• _Task objective_
Continue the blog post about faith and the writing life, which appears ahead of the records, starting right after its last sentence.

### Text excerpt

Some say
climb a mountain, jump from a plane,
race a motorcycle, travel the world.
I say
read a book.
Or better yet,
write one.
What is your favorite thing about reading and/or writing?
It’s hard for me to choose just one thing! I love that I get to create new worlds, love that it’s my responsibility to make people think about God and ideas. But I think my very favorite thing is that I know that, when I write, I am sitting in the very seat of God’s will for my life … I am doing what I was created to do. How many 31-year-olds are that clear on their calling (and are able to respond)?! I love my literary life.
I just read Nahum after realizing that I’d forgotten Nahum was even in the Bible. Whoops.
“Behold, upon the mountains, the feet of him who brings good news, who publishes peace!” (Nahum 1:15a)
Such an interesting choice of words– “who publishes peace.” Definitely makes this writer stop and think. In my writing, do I bring good news, do I publish peace? Juxtapose this question with all I have been learning lately about conflict in stories: how we need conflict in stories even when we avoid it in real life.

######
### Data shown

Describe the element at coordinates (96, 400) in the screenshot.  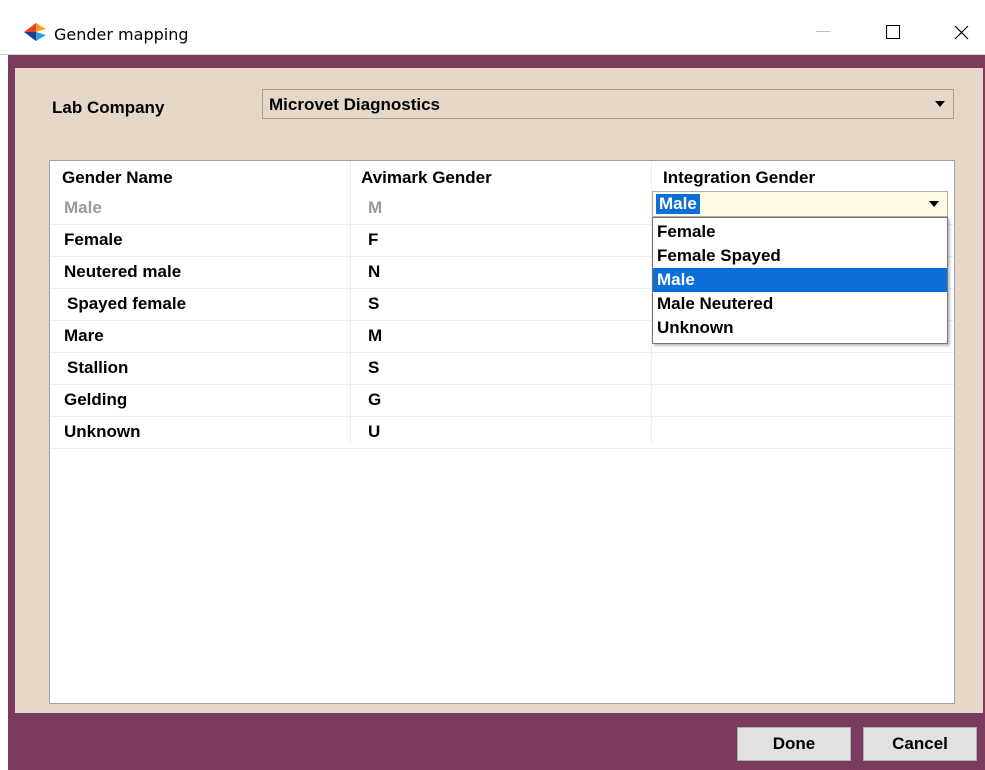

######
### Data shown

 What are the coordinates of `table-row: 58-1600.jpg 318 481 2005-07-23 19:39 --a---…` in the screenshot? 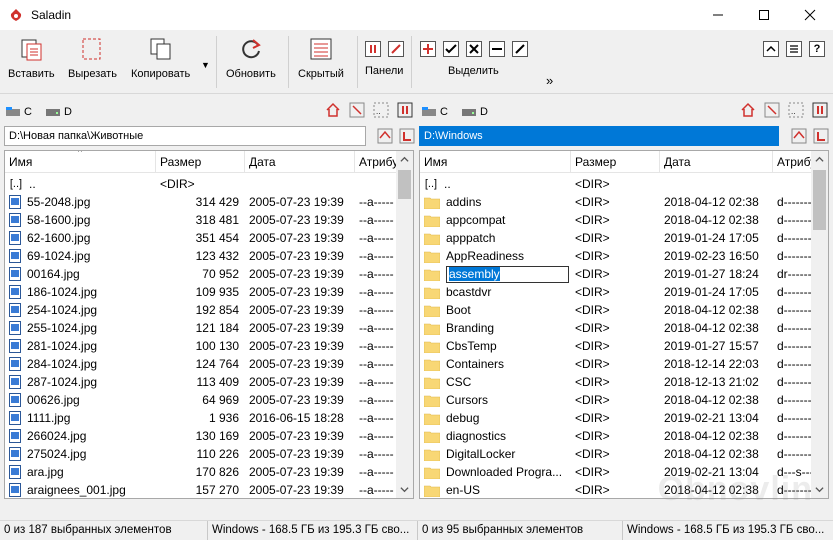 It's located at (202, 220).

######
### Data shown

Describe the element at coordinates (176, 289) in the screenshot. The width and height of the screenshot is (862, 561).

######

• _Output for this exercise_
Think of the gospel– the word gospel itself means “good news”– and yet it is full of conflict. The climax of the story involves a death.
And a resurrection.
While I’m still sorting out my thoughts on this, what this means to me is that while a Christian author needn’t shy away from the conflict (and, in fact, should embrace conflict in the story!), there should also be a nod toward hope, toward peace. The story might not end with sunshine or weddings or all the questions answered (I think I’d be annoyed if it did), but I think there should be a peek, a pinch, an inkling of hope.
I want to be a writer who brings good news, who publishes peace. And conflict. All of it.
I can’t tell you how blessed I am to know Judy Hougen.
I had coffee on Friday night with my former writing instructor, who is so full of wisdom that she can’t help but share life-giving insight. We were discussing my recent blog post in which I fretted over mediocrity.
“I don’t think in terms of success and failure anymore,” she told me. “I’ve trained myself out of thinking that way. It’s better to think in terms of faithfulness and unfaithfulness. You are being faithful with the gifts that God has given you, and that is not a mediocre thing.”
Judy reminded me that that success/failure framework is all about us, but faithfulness/unfaithfulness frames things in our relationship to God, and those are the questions believers need to be asking.
I felt a little like a kaleidoscope that had just been given a good shake: a new way to look at things.
I’d been so zoomed in on my own life, the camera screen was full of me. But talking with her reminded me to take a step back, to zoom out, to remind me that I am a servant of God, that I am tethered to the King, that my actions gain meaning when seen in relation to him.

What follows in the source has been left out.